= Extracted text =
━━━━━━━━

But the environment they travel through is space and time.




This is a semantic excursion. I'm bailing myself out of trouble by qualifying my statement as "probably" factual somehow, since it's not trivial to back such a concept.

Semantic in the sense that the word "environment" is a loaded term.

I'll offer this much: photons are particles. As particles, we know them to be part-time resident constituents of massive objects. That massive objects are representative of large quantities of energy trapped and oscillating in bounded standing waveforms.

We know that the empty vacuum of space really is mostly void, but also that a lot of photons (particles) are still traversing the void quite a bit.

So, space/time, while an empty void, where phenomena transit or conduct themselves theough said empty medium, is still an environment with varying concentrations of activity.

If an neutron manages to be ejected from a supernova, and is directed toward our solar syatem, and is influenced to fall toward the sun, but, miraculously passes straight through the sun, without colliding with any other particles, only to travel onward toward the center of the galaxy, landing in a supermassive black hole some millennia from now, what would you say about the environment this neutron experienced as it fortuitously passed through the center of the sun, without experiencing any collisions?

━━━━━━━━

= Requirement A =
Does the passage on space as an environment support each statement: (i) photons are particles, (ii) no photons cross the void of space, (iii) the word "environment" is a loaded term? For each, answer yes or no and quote the words that decide it.
= Requirement B =
Can you output the passage on space as an environment between "I'll offer this" and "concentrations of activity.", inclusive?
The listing that comes next is separate material, unrelated to the passage on space as an environment.

= Exercise data =

━━━━━━━━

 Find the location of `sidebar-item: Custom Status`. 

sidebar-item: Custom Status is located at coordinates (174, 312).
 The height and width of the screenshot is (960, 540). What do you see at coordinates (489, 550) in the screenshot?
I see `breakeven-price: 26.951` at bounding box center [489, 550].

━━━━━━━━

= Solution A =
(i) Yes: "photons are particles."
(ii) No: "a lot of photons (particles) are still traversing the void quite a bit."
(iii) Yes: "the word "environment" is a loaded term."

= Solution B =
I'll offer this much: photons are particles. As particles, we know them to be part-time resident constituents of massive objects. That massive objects are representative of large quantities of energy trapped and oscillating in bounded standing waveforms.

We know that the empty vacuum of space really is mostly void, but also that a lot of photons (particles) are still traversing the void quite a bit.

So, space/time, while an empty void, where phenomena transit or conduct themselves theough said empty medium, is still an environment with varying concentrations of activity.